--- Start Excerpt provided ---

THL Toolbox > Scanning & OCR > How to OCR a PDF > Assessment of Abbyy software for OCRing Romanized Tibetan with Diacritics

Assessment of Abbyy software for OCRing Romanized Tibetan with Diacritics

Contributor(s): THL Staff

Assessment of Abbyy software (external link: for OCRing romanized Tibetan text with diacritics:

It is hard to say without knowing the Abbyy OCR internals. For example, if text recognition uses a language model to make decisions about or "smooth over" unusual strings of letters, then it is unlikely that it will do well with Romanized Tibetan (since none of the weird Romanized Tibetan words will be part of the model). In that case, training Abbyy OCR with some special purpose list of Romanized Tibetan words may be useful, assuming that is possible. If instead, the OCR recognizes words letter by letter -- and doesn't attempt to coerce Romanized Tibetan syllables to English words, it should do OK. The problem then is making sure Abbyy is aware of the diacritic letters you are using....

--- End Excerpt provided ---
--- Start Information provided ---

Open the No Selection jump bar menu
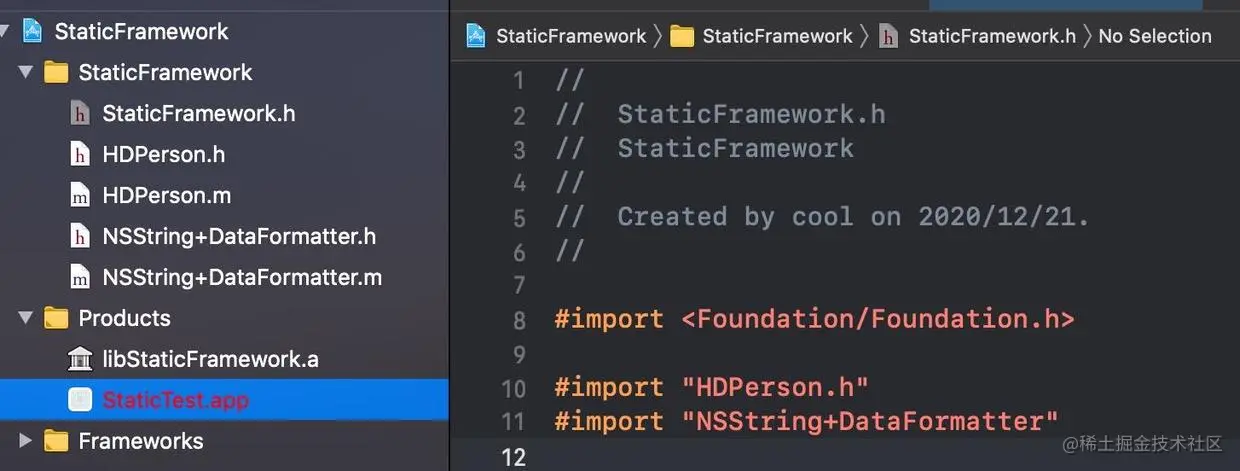This screenshot has height=471, width=1240. click(1154, 36)
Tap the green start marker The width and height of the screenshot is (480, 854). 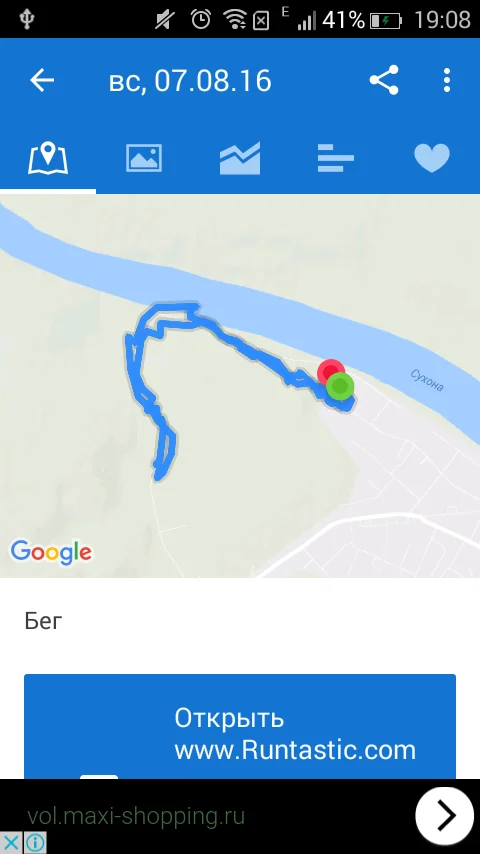pos(340,386)
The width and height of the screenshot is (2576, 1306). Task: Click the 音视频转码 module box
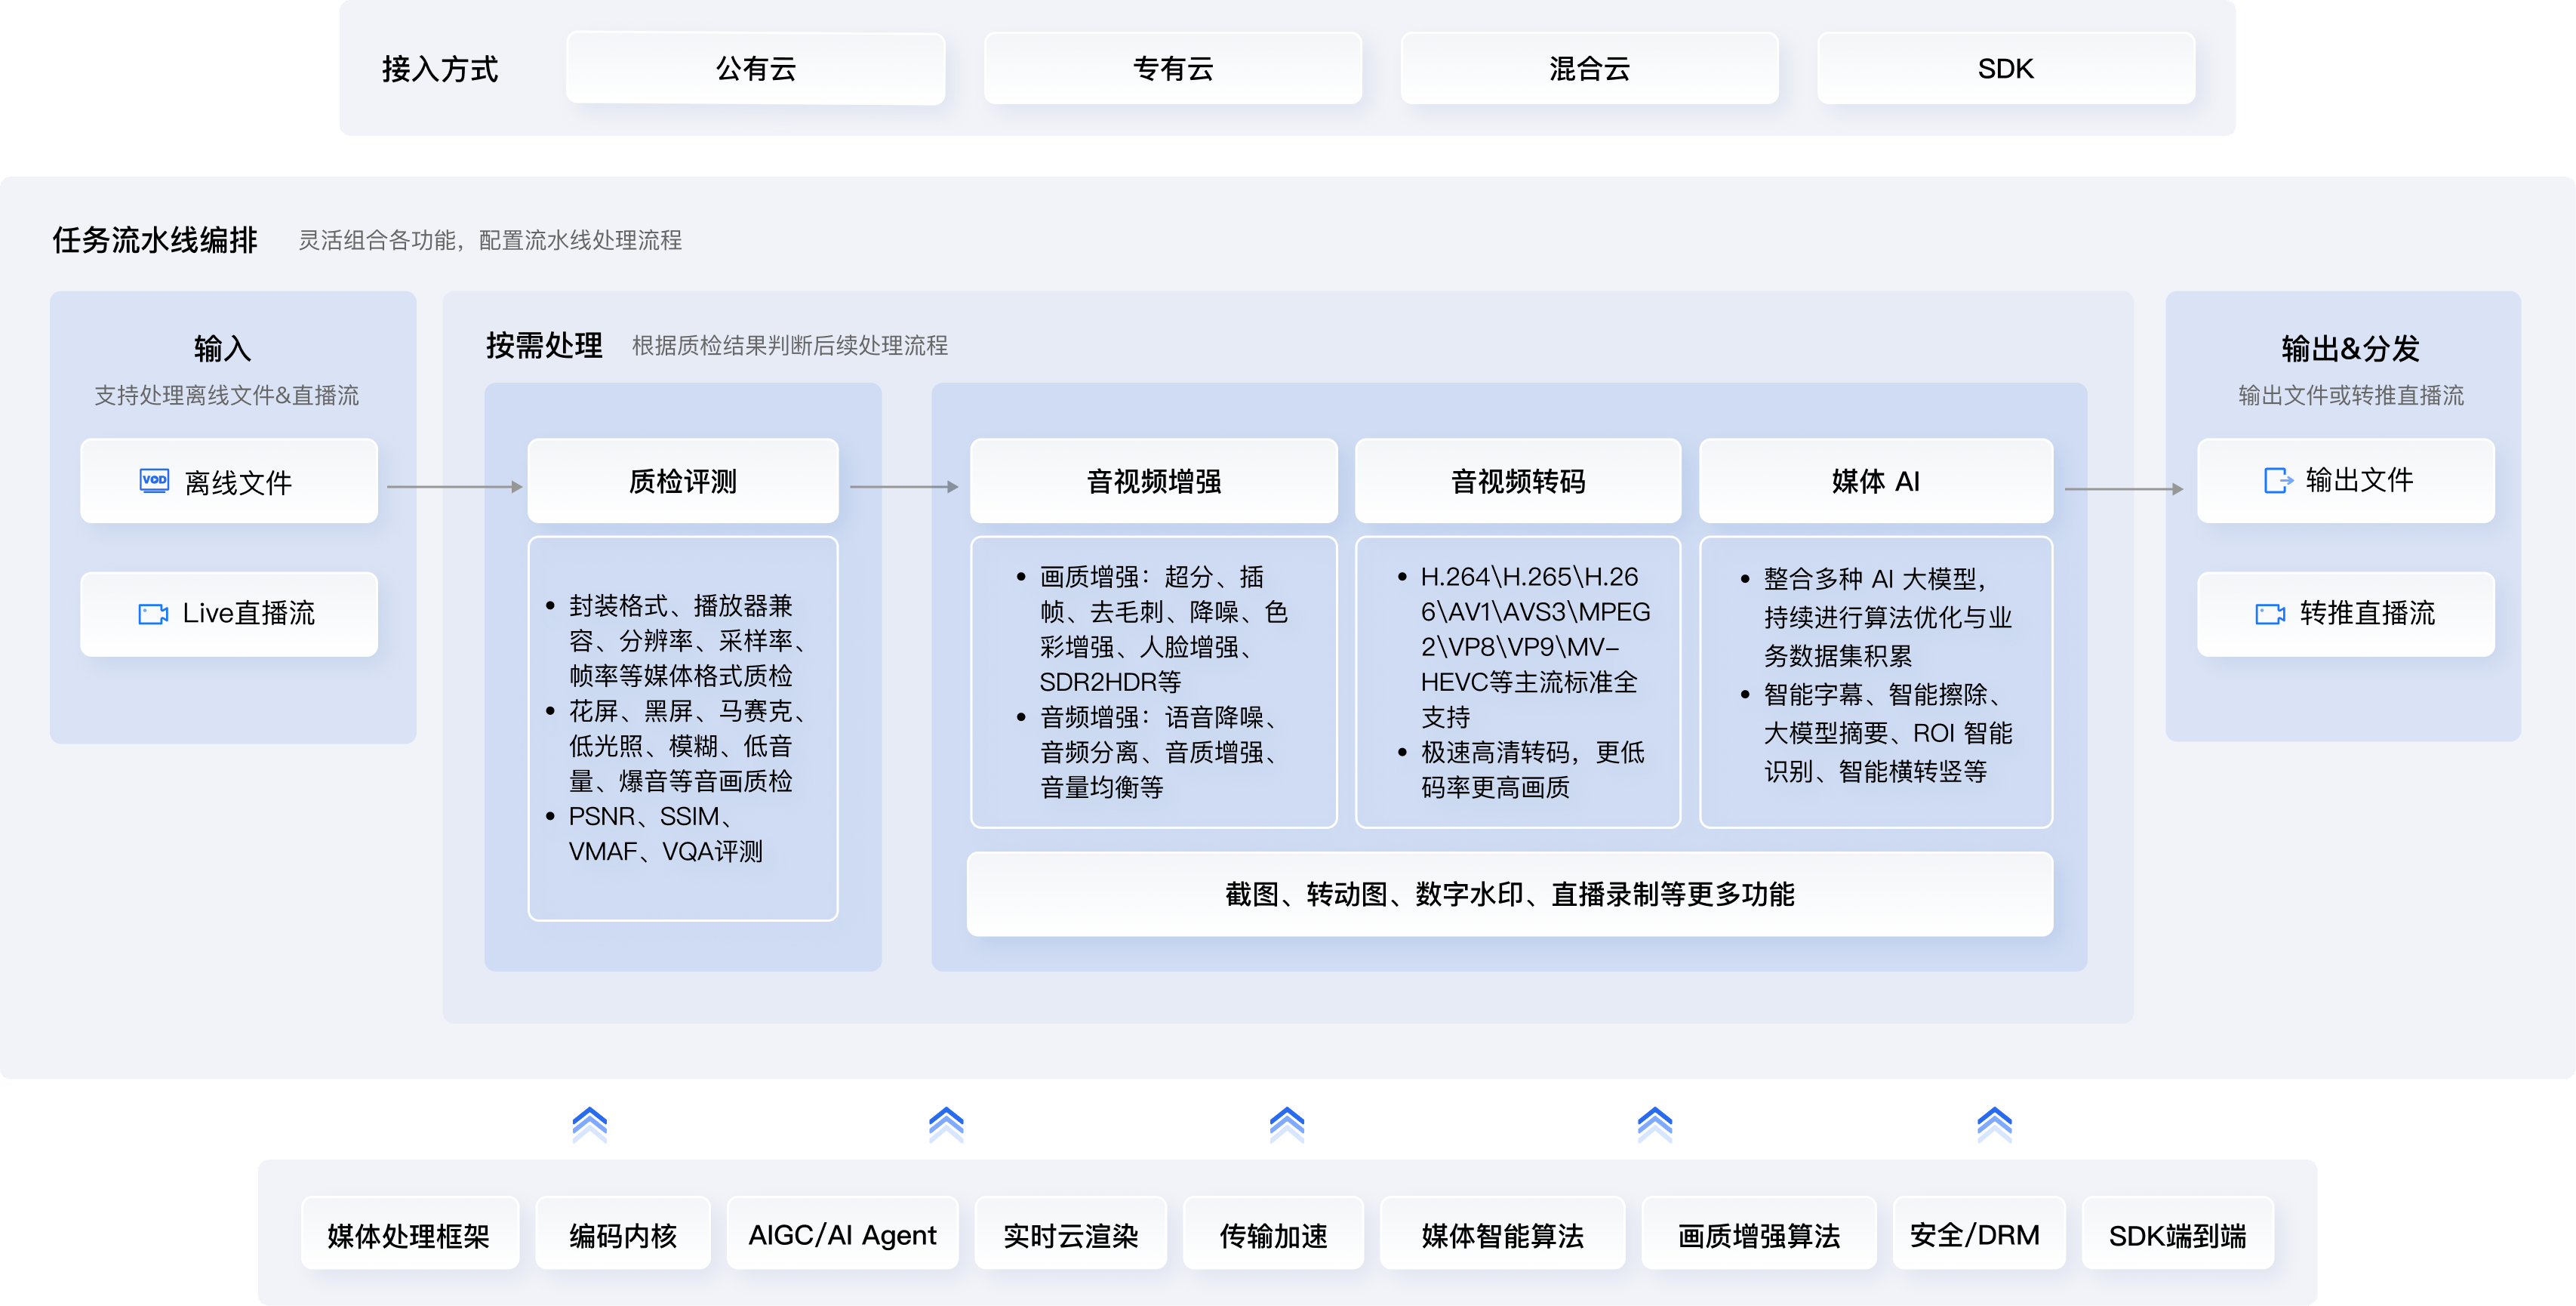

--- End Information provided ---

### Instruction
Please retype the passage of the Abbyy OCR assessment above between "Contributor(s): THL Staff" and "you are using....", inclusive.

### Solution below
Contributor(s): THL Staff

Assessment of Abbyy software (external link: for OCRing romanized Tibetan text with diacritics:

It is hard to say without knowing the Abbyy OCR internals. For example, if text recognition uses a language model to make decisions about or "smooth over" unusual strings of letters, then it is unlikely that it will do well with Romanized Tibetan (since none of the weird Romanized Tibetan words will be part of the model). In that case, training Abbyy OCR with some special purpose list of Romanized Tibetan words may be useful, assuming that is possible. If instead, the OCR recognizes words letter by letter -- and doesn't attempt to coerce Romanized Tibetan syllables to English words, it should do OK. The problem then is making sure Abbyy is aware of the diacritic letters you are using....